Reply
Highlighted
New Contributor
Posts: 4
Registered: ‎04-03-2019

The DataNode is not connected to one or more of its NameNode(s)

Hi,

 

I have 10 datanodes in my cluster and 1 of the datanodes health is bad. I see the below error for this node.

 

'This host is in contact with the Cloudera Manager Server. This host is not in contact with the Host Monitor.' 

 

I have restarted the scm agent but it still has the same error. Below are the error messages in the clouders-scm-agent.log file.
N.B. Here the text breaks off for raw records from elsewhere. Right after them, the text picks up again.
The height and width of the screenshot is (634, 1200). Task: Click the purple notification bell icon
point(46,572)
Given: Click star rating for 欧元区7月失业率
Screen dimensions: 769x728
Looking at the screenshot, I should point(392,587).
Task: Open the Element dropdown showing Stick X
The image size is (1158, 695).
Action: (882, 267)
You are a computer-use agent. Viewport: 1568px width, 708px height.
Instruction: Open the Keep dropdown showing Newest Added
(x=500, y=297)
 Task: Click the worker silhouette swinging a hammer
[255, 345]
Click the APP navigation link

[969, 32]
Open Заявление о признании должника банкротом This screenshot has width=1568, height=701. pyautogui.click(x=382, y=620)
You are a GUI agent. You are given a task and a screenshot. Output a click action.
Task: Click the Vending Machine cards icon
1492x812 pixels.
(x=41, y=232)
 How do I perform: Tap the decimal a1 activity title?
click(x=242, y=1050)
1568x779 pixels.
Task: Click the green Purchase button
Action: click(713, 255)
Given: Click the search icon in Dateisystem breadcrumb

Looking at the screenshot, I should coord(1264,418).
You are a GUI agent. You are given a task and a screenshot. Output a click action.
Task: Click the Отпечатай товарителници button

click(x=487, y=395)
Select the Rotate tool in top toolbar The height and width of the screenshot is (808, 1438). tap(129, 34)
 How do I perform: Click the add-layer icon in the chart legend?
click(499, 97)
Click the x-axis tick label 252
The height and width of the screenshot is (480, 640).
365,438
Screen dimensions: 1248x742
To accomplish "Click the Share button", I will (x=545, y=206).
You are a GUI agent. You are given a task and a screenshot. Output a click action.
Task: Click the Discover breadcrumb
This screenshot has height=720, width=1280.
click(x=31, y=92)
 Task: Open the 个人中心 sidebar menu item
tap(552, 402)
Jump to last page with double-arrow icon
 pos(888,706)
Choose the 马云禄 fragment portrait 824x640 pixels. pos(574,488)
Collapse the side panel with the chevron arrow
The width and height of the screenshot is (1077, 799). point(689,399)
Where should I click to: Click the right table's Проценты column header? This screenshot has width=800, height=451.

Can someone please help me to fix this. 

 

[04/Apr/2019 12:52:26 +0000] 122842 MainThread agent        ERROR    Failed to configure inotify. Parcel repository will not auto-refresh.

Traceback (most recent call last):

  File "/usr/lib64/cmf/agent/build/env/lib/python2.7/site-packages/cmf-5.8.2-py2.7.egg/cmf/agent.py", line 813, in _init_after_first_heartbeat_response

    self.inotify = self.repo.configure_inotify()

  File "/usr/lib64/cmf/agent/build/env/lib/python2.7/site-packages/cmf-5.8.2-py2.7.egg/cmf/parcel.py", line 415, in configure_inotify

    wm = pyinotify.WatchManager()

  File "/usr/lib64/cmf/agent/build/env/lib/python2.7/site-packages/pyinotify-0.9.3-py2.7.egg/pyinotify.py", line 1706, in __init__

    raise OSError(err % self._inotify_wrapper.str_errno())

OSError: Cannot initialize new instance of inotify, Errno=Too many open files (EMFILE)

[04/Apr/2019 12:52:26 +0000] 122842 MainThread parcel_cache INFO     Using /opt/cloudera/parcel-cache for parcel cache

[04/Apr/2019 12:52:26 +0000] 122842 MainThread agent        ERROR    Caught unexpected exception in main loop.

Traceback (most recent call last):

  File "/usr/lib64/cmf/agent/build/env/lib/python2.7/site-packages/cmf-5.8.2-py2.7.egg/cmf/agent.py", line 710, in start

    self._init_after_first_heartbeat_response(resp_data)

  File "/usr/lib64/cmf/agent/build/env/lib/python2.7/site-packages/cmf-5.8.2-py2.7.egg/cmf/agent.py", line 840, in _init_after_first_heartbeat_response

    self.client_configs.load()

  File "/usr/lib64/cmf/agent/build/env/lib/python2.7/site-packages/cmf-5.8.2-py2.7.egg/cmf/client_configs.py", line 682, in load

    new_deployed.update(self._lookup_alternatives(fname))

  File "/usr/lib64/cmf/agent/build/env/lib/python2.7/site-packages/cmf-5.8.2-py2.7.egg/cmf/client_configs.py", line 432, in _lookup_alternatives

    return self._parse_alternatives(alt_name, out)

  File "/usr/lib64/cmf/agent/build/env/lib/python2.7/site-packages/cmf-5.8.2-py2.7.egg/cmf/client_configs.py", line 444, in _parse_alternatives

    path, _, _, priority_str = line.rstrip().split(" ")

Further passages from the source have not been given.